▶ _Brief_
For the entries below, the result should be an exact transcription of the lines from the one with "The image size is (999, 612)." up to and including the one with "The image size is (966, 683).", and only those.

─── Data listing ───

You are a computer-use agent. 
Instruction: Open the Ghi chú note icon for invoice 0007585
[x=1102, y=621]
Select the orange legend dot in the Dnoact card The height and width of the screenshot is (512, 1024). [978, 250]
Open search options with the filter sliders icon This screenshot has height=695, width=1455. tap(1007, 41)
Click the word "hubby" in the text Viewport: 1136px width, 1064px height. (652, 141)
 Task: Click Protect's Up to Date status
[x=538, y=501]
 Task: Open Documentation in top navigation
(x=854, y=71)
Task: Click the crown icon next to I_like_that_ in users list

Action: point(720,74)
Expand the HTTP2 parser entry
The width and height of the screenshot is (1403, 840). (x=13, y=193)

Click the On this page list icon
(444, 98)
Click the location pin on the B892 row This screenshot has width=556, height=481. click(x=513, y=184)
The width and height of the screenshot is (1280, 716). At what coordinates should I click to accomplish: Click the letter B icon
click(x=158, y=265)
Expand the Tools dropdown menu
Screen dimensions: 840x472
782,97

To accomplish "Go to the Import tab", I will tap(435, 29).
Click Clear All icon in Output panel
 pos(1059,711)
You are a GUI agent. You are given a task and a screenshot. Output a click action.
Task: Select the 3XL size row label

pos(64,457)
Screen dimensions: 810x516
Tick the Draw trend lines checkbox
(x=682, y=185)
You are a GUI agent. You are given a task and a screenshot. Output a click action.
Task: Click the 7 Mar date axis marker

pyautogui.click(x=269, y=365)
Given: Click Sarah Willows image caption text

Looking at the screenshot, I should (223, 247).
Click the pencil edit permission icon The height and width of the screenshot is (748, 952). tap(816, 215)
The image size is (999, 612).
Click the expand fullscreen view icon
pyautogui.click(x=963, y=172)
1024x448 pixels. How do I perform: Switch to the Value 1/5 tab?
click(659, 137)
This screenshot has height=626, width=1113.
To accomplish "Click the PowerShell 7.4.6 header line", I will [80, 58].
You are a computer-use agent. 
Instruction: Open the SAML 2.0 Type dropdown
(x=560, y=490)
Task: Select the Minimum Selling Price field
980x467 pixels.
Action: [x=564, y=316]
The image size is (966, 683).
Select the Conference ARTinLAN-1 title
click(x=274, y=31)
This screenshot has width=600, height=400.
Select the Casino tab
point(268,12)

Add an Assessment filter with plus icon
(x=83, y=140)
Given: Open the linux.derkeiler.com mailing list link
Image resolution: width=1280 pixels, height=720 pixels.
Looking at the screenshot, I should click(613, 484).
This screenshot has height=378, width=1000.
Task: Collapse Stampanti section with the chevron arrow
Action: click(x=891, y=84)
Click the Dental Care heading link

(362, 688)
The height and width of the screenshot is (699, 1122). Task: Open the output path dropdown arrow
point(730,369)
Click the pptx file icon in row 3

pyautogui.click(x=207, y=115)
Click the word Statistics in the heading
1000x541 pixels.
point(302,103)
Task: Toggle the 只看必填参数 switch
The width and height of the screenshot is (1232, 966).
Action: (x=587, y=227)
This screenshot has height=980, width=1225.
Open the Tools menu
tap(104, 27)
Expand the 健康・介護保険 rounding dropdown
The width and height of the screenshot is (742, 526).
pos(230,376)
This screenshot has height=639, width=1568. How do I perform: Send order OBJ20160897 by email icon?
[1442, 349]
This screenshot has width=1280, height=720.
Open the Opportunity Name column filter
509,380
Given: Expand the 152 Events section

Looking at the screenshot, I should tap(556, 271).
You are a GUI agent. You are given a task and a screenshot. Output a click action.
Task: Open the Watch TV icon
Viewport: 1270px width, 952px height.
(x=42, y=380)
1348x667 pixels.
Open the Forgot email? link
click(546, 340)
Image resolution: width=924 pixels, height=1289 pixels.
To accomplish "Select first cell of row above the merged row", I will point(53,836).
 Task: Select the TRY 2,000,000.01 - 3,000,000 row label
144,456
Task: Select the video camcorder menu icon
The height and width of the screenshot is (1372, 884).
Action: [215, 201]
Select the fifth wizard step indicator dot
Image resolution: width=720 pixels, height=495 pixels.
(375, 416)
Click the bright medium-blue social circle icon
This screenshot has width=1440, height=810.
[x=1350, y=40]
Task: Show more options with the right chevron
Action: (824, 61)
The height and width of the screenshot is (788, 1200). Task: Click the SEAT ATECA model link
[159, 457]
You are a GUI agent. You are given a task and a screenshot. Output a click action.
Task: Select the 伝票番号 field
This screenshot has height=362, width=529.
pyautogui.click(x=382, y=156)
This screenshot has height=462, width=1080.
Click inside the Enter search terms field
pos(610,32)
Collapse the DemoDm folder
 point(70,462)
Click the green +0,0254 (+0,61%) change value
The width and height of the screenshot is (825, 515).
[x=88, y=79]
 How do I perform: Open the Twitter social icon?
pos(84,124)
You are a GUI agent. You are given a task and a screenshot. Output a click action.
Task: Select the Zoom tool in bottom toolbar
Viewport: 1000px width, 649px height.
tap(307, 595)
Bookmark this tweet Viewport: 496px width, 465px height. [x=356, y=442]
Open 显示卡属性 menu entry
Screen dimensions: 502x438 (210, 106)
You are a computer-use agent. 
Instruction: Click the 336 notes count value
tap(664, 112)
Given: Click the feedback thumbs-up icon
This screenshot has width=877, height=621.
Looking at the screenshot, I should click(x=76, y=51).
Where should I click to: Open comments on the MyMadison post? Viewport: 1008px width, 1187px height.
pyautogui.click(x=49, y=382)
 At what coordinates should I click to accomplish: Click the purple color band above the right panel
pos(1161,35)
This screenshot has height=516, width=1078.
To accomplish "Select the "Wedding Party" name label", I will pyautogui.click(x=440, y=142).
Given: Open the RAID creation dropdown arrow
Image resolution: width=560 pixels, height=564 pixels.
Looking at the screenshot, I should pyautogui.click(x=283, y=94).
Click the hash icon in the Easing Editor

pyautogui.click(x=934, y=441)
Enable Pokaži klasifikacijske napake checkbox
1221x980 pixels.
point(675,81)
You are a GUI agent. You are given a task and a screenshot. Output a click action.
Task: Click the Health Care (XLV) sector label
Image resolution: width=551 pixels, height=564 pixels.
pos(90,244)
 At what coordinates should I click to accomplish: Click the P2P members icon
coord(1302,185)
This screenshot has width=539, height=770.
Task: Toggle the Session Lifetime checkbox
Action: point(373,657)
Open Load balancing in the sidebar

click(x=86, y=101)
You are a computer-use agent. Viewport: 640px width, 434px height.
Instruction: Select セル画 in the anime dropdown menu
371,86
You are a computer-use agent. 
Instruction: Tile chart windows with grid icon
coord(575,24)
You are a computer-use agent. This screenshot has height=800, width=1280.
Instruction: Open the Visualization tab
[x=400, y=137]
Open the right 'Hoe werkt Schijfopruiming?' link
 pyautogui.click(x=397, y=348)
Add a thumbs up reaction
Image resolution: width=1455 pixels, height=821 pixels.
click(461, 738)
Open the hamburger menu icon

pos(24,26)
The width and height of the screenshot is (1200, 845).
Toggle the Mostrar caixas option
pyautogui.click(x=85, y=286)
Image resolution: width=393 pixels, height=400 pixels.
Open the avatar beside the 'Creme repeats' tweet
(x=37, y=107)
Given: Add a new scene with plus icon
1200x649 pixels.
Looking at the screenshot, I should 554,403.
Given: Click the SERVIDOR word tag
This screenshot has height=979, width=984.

───

▶ _Output of the task_
The image size is (999, 612).
Click the expand fullscreen view icon
pyautogui.click(x=963, y=172)
1024x448 pixels. How do I perform: Switch to the Value 1/5 tab?
click(659, 137)
This screenshot has height=626, width=1113.
To accomplish "Click the PowerShell 7.4.6 header line", I will [80, 58].
You are a computer-use agent. 
Instruction: Open the SAML 2.0 Type dropdown
(x=560, y=490)
Task: Select the Minimum Selling Price field
980x467 pixels.
Action: [x=564, y=316]
The image size is (966, 683).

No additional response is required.